The 19-year-old Mercedes driver recovered from a messy start to take his third consecutive Grand Prix victory, stretching his championship lead to 26 points over teammate George Russell. Through four races, the Italian teenager has 100 points. Russell has 74.

Three wins from pole, three times he botched the launch. That’s either a fixable mechanical issue or a driver who thrives on chaos. Antonelli has now become the first driver in Formula 1 history to win his first three career races from pole position without ever leading the opening lap.

Let that sink in.

Charles Leclerc jumped him at the start from the second row, and Antonelli locked up trying to avoid contact. Lando Norris then slipped past too. But by lap four, Antonelli was already breathing down Leclerc’s gearbox.

He made his move in turn 18. Leclerc waved him by, stored energy, and retook the position a lap later. The chess match lasted only until Mercedes played the decisive card — a massive undercut during the pit window that vaulted Antonelli back into the lead for good.

The race itself was a circus. Max Verstappen spun on the opening lap and fell down the order. Isack Hadjar crashed into the wall and punched his car in frustration.

Pierre Gasly’s Alpine went fully inverted after a collision with Liam Lawson at the turn 17 hairpin, the car briefly resting on its halo — the device that exists precisely for moments like that. A safety car bunched the field. Threatened rain that had forced organizers to move the start time three hours earlier never arrived.

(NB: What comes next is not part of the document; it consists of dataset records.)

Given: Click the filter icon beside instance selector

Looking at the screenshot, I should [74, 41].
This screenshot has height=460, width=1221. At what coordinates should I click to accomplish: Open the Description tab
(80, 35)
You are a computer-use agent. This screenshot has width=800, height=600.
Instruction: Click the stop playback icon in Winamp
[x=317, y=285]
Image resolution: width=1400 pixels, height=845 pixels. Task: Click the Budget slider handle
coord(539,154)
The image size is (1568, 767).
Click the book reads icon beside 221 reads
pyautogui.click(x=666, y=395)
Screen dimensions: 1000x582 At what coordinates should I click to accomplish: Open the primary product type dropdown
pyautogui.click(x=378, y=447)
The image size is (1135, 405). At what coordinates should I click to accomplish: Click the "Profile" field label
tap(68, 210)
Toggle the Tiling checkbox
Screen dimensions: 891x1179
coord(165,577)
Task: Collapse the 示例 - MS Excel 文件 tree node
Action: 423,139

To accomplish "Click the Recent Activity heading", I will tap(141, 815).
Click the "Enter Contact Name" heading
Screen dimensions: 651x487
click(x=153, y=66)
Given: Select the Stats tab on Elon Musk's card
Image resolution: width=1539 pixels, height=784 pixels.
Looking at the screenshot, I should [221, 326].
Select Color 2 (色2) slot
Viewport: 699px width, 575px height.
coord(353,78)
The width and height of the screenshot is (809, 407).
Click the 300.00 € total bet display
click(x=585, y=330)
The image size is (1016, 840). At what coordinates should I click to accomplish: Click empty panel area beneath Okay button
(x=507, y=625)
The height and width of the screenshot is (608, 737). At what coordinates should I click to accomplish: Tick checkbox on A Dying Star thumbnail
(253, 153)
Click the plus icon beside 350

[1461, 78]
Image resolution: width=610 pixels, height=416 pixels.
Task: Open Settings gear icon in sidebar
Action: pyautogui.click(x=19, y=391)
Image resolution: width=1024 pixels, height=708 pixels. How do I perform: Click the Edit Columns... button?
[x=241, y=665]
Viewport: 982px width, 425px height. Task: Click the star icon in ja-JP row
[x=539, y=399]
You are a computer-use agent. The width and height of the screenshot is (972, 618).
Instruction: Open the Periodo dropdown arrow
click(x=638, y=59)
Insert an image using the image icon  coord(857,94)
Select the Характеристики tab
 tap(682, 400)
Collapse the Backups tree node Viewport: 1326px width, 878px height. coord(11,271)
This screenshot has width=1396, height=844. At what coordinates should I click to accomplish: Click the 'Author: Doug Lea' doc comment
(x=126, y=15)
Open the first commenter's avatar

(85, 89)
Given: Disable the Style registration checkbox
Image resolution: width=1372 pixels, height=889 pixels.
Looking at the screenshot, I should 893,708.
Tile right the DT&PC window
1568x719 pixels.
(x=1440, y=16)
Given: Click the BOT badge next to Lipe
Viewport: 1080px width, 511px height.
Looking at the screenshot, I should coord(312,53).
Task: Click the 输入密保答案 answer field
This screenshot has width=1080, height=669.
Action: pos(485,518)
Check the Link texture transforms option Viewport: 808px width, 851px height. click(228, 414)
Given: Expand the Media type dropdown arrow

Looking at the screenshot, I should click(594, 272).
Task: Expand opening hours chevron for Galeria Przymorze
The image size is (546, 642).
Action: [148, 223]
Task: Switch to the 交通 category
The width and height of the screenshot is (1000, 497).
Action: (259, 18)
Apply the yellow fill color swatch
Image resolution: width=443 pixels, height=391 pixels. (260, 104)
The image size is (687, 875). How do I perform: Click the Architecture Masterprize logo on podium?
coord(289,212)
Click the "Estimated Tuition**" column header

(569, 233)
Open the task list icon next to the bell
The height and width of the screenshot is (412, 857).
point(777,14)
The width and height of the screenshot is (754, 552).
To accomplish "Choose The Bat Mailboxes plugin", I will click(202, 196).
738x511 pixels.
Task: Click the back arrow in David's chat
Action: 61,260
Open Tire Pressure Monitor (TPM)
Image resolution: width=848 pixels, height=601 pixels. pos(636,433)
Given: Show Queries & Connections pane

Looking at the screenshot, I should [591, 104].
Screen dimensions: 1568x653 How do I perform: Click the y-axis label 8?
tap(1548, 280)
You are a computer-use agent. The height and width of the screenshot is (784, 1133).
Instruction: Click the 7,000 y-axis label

Verstappen, pitting under the safety car for hard tires, committed to a 45-lap marathon stint from eighth. It got him to fifth. Not the kind of result that closes a championship gap.

Norris finished second and Oscar Piastri grabbed third after Leclerc’s late disaster. The Ferrari driver spun on the final lap, clipped the wall, and limped home sixth as Russell and Verstappen sailed past his wounded car. Russell himself had problems — a poor restart dropped him out of the points before he clawed back.

McLaren quietly had their best weekend of the season. Norris won Saturday’s sprint and finished runner-up Sunday. Piastri collected his second podium. That’s the kind of consistency that wins constructors’ championships, even if it doesn’t generate the same headlines as a teenager on a historic streak.

Franco Colapinto scored four more points in eighth, quietly building a case for himself at Williams. But nobody’s talking about that either. The gravitational pull of this story is entirely around one driver.

Antonelli is winning without dominating the machinery. Mercedes has the fastest car, clearly, but the kid keeps giving positions away at the start and taking them back through racecraft and strategy. Toto Wolff had to radio him during the race to calm down after repeated track limit violations, the same infraction that cost him two positions in Saturday’s sprint.

The raw speed is obvious. The discipline is still loading.

“This is just the beginning,” Antonelli said on the podium. “The road is still long.”

He’s 19 years old, leading the world championship by a full race worth of points, and the paddock is running out of ways to explain how a teenager keeps recovering from his own mistakes to beat everyone. Canada is in two weeks. The pattern — pole, bad start, win — is becoming less of a pattern and more of a signature.